En cas de calamité nationale et avant toute bataille, les prêtres offrent des sacrifices à l’Éternel. Le peuple demande à Dieu de les agréer pour que leurs fautes soient couvertes, afin qu’il leur donne la victoire contre leurs ennemis. Suite à la mention des holocaustes, on a une pause musicale afin de permettre au peuple d’adorer l’Éternel.

Verset 6

Je continue.

Pour fêter ta victoire, nous crierons notre joie, déployant nos bannières pour la gloire de notre Dieu. Que l’Éternel réponde à tous tes vœux ! (Psaumes 20.6).

Les adorateurs ont confiance en Dieu qui va intervenir en faveur du roi. Par la foi, ils anticipent la joie de la victoire qui est célébrée avec beaucoup d’exubérance (1Samuel 18.6-7).

Verset 7-9

Je continue le texte.

Oui, je sais maintenant que Dieu soutient son roi qui a reçu l’onction, il exauce les vœux de sa demeure sainte, il l’a délivré par l’action de sa force. Aux uns, les chars de guerre, aux autres, les chevaux. Nous, nous invoquons le nom de l’Éternel, notre Dieu. Eux, ils fléchissent et ils tombent, nous, nous restons debout et tenons fermement (Psaumes 20.7-9).

Le peuple exprime l’assurance de la victoire parce qu’il place sa confiance en Dieu plutôt que dans la puissance militaire. Dans l’Ancien Testament, cette idée de puissance de l’invocation du nom de l’Éternel est vivement illustrée par David qui dit à Goliath : #1S 17:45.

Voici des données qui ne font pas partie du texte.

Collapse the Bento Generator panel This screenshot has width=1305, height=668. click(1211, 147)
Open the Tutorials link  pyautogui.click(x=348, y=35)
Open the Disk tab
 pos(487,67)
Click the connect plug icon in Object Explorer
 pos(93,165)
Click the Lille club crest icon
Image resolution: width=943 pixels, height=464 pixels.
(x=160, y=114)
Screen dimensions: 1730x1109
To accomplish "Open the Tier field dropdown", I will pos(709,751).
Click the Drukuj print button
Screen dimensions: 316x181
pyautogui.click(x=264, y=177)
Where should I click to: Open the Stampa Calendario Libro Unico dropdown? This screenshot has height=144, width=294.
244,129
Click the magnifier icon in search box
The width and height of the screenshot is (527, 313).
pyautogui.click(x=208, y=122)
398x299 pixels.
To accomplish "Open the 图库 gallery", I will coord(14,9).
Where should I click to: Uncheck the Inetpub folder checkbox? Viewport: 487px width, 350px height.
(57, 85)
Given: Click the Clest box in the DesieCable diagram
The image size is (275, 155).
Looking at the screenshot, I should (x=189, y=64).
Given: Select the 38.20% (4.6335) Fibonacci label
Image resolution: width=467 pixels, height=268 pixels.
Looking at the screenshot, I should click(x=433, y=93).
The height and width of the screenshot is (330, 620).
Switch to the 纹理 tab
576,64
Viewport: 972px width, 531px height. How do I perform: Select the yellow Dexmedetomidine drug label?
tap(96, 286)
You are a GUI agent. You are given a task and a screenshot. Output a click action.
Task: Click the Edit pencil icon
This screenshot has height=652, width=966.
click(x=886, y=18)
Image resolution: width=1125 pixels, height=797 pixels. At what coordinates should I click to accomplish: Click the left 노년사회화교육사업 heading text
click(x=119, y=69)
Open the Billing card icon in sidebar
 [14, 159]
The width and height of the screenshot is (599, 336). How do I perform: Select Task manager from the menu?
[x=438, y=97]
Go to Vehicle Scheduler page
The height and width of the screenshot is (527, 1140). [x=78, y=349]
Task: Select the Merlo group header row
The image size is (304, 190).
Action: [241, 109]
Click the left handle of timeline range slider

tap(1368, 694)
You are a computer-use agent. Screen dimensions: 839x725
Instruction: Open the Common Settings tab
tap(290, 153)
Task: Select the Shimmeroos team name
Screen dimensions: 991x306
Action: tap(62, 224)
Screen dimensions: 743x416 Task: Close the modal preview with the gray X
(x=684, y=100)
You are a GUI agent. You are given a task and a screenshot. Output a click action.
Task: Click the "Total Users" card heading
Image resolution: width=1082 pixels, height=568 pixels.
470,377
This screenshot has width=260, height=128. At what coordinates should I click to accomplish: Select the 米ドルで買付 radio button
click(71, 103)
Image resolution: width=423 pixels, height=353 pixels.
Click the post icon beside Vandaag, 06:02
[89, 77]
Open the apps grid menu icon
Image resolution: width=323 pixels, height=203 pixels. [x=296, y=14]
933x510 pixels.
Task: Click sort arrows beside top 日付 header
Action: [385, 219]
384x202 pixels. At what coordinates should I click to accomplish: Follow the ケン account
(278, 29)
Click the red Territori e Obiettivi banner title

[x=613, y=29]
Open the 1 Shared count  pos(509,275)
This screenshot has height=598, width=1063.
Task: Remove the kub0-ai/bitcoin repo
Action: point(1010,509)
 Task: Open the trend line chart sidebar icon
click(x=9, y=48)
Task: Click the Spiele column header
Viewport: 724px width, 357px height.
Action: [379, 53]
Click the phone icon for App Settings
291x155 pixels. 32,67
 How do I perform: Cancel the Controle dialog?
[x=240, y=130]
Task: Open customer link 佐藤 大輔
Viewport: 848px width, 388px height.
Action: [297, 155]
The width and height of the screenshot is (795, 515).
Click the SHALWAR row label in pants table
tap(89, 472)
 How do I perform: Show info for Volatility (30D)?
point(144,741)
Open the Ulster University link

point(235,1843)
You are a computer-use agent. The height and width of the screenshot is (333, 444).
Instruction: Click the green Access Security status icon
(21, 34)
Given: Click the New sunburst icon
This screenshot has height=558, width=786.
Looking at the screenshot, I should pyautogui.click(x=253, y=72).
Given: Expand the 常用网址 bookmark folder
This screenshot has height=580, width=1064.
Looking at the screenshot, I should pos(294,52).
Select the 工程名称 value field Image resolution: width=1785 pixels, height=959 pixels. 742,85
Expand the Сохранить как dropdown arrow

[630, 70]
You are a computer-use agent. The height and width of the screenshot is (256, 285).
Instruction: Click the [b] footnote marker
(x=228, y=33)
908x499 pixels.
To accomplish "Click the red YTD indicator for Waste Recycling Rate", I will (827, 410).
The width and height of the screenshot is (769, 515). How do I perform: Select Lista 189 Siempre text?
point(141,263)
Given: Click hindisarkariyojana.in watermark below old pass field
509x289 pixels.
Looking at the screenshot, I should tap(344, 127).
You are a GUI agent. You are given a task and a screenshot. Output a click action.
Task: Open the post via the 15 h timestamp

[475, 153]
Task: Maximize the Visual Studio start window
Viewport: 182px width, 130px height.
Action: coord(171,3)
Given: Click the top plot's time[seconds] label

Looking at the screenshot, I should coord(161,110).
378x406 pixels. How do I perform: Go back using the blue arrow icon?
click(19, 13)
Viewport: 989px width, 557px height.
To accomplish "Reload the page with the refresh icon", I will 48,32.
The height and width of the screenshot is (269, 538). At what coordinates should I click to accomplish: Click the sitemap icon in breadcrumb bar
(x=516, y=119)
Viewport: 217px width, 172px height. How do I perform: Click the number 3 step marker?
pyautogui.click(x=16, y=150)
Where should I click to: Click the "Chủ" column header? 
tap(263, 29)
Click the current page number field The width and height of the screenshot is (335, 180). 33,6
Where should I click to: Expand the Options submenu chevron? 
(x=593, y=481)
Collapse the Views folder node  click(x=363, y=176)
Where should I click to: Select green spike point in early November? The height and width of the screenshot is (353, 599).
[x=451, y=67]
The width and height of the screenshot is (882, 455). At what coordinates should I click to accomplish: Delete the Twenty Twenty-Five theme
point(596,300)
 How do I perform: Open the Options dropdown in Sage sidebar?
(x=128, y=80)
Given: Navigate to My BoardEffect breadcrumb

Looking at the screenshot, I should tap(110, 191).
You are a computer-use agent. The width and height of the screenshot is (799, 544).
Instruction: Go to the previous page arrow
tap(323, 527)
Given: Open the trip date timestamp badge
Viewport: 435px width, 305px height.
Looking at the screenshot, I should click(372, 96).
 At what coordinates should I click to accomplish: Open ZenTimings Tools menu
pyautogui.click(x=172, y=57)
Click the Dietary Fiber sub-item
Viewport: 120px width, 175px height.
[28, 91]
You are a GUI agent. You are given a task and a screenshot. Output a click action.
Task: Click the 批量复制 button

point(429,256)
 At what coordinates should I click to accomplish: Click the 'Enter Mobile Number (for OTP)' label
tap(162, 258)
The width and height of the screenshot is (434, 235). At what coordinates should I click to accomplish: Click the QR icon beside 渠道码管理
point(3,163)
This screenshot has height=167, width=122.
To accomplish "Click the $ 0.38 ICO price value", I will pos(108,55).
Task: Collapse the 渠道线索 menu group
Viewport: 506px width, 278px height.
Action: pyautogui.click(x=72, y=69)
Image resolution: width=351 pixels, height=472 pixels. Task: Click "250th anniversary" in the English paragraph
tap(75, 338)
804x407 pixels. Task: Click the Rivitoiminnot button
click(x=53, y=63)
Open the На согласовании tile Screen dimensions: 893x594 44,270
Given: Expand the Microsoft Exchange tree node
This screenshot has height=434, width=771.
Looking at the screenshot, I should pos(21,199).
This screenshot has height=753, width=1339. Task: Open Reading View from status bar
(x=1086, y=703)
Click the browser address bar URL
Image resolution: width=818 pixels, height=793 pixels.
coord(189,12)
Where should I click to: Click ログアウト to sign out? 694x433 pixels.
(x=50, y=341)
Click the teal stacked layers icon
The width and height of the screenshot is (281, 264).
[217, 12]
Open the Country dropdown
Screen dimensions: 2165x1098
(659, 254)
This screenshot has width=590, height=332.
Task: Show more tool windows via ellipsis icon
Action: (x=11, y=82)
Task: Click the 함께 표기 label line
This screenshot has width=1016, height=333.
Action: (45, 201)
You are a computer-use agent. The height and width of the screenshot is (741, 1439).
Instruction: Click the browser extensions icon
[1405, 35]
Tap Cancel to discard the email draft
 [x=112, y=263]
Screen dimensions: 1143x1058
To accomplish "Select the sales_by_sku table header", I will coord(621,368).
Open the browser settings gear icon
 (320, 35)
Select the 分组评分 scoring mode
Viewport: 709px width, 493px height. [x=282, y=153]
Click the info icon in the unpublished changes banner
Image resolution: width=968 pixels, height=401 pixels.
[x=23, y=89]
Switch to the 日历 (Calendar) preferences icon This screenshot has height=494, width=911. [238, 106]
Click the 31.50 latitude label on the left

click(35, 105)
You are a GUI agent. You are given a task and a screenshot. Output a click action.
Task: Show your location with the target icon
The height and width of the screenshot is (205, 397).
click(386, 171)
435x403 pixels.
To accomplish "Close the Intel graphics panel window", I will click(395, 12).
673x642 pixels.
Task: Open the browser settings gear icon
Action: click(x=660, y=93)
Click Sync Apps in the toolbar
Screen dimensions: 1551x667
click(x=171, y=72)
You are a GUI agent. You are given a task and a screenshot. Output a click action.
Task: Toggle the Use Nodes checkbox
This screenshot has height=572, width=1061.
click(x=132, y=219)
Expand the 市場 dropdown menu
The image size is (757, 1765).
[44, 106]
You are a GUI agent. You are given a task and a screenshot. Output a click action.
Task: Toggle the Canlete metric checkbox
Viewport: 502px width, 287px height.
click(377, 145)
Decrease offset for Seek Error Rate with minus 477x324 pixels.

– Tu marches contre moi avec l’épée, la lance et le javelot, et moi je marche contre toi au nom de l’Eternel, le Seigneur des armées célestes, le Dieu des bataillons d’Israël, que tu as insulté (1 Samuel 17.45).

Et dans le prophète Osée, on lit :

Je sauverai la communauté de Juda moi-même et non pas par l’arc, par l’épée ou la guerre, par les chevaux et les équipages de chars (Osée 1.7).

Verset 10

Je finis le Psaume 20.

Éternel, sauve notre roi ! Qu’il puisse nous répondre quand nous l’appelons à notre aide ! (Psaumes 20.10).

Comme Israël était une théocratie, le roi est le régent de Dieu ; c’est lui qui secoure le peuple au nom de l’Éternel, le vrai souverain. Ce psaume commence par « Que l’Éternel t’exauce », et finit avec « Que l’Éternel nous réponde ! » Que les choses aillent bien ou mal, Dieu veut que nous invoquions continuellement son nom, car il désire participer à notre vie.